In addition, both newspapers deviated from the narration of the Olympic Games and the sportspersons taking part in the competition. Thus, Washington Times used episodic frames to report on adverse incidents that depicted the city of Sochi and the decision to conduct the Olympic Games there in a negative light. For example, the paper covered the anti-LGBTQ protest near Sochi, raising concerns for the safety of LGBTQ athletes (Pan & Lawal, 2017). Articles that were written positively focused on US sportspersons and their achievements, diverting the attention from the games in Sochi to American participation (Pan & Lawal, 2017). Overall, the Washington Times reports on the Olympic Games can be described as negative.

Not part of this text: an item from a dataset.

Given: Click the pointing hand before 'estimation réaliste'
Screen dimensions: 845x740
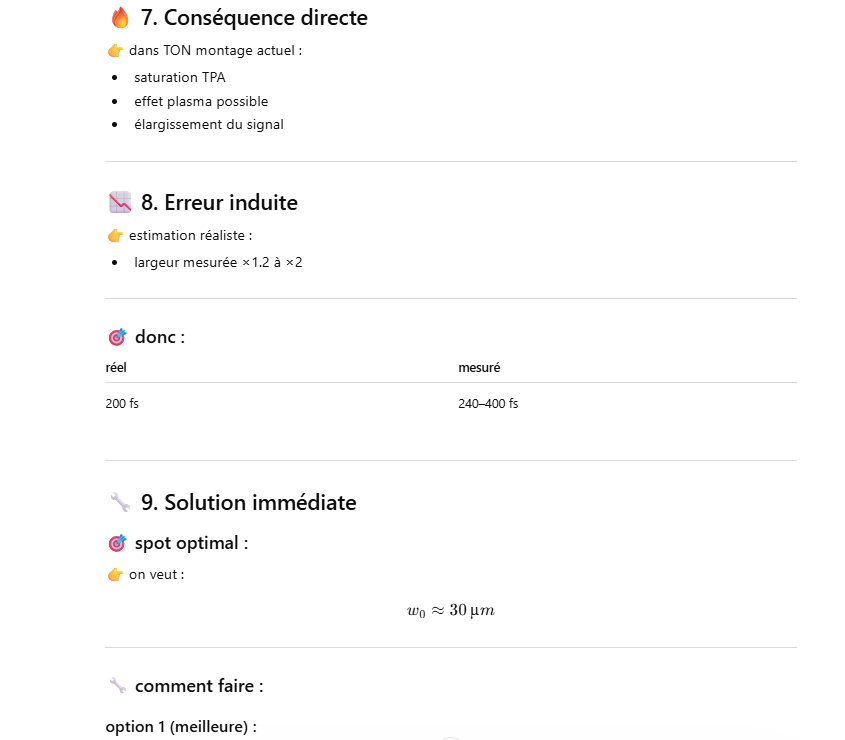Looking at the screenshot, I should tap(115, 236).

In contrast, New York Times covered the Sochi Winter Olympic Games from a more neutral perspective. The paper published several positive articles about the American participation in the games and the city of Sochi, drawing attention to some of its landmarks (Pan & Lawal, 2017). However, the authors found several critical articles condemning the anti-LGBTQ protests in Russia and discussing the potential and unconfirmed Muslim presence in the region (Pan & Lawal, 2017). The paper also used Cold War references to remind the readers of the past and present tension between two countries (Pan & Lawal, 2017). Overall, the authors concluded that although the Olympic Games were covered somewhat neutrally, the newspapers’ ideologies influenced the reporting of controversial issues.

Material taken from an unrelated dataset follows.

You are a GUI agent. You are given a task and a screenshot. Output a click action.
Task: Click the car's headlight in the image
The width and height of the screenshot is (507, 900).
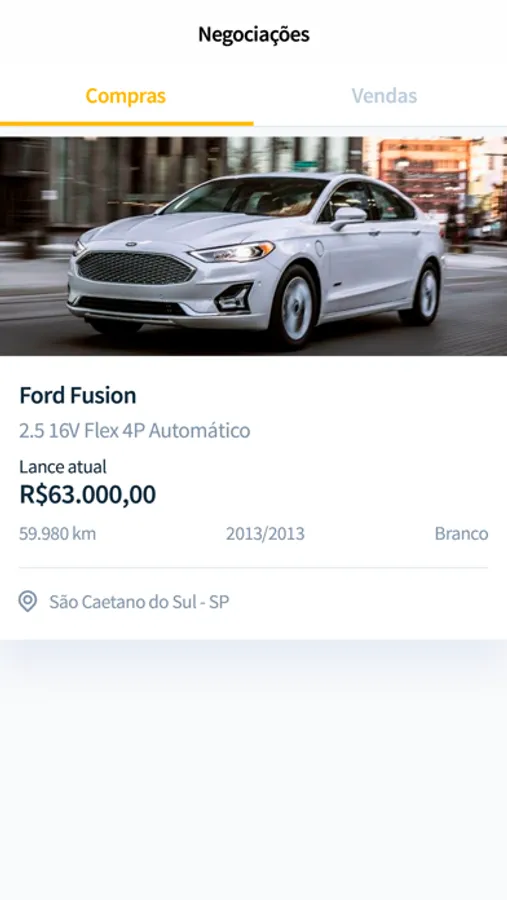233,252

Similarly, the events taking place in China, a country with tumultuous relationships with the United States, are often reported by the USA news media. In the last few years, the Chinese government’s treatment of ethnic minorities became highly debated. Specifically, the country’s relationship with Uighur Muslims became a point of interest for American newspapers. Thus, Zhu (2017) discussed how US media portrayed the conflict between the government and the minority mentioned above and why the portrayal differed from that of Muslim groups in the United States. Zhu (2017) described general tendencies media adopted when reporting on the events in China and over 50 articles on the Uighur minority and the Chinese government’s relationship. Thus, it can be asserted that American newspapers tend to discuss China in a negative light.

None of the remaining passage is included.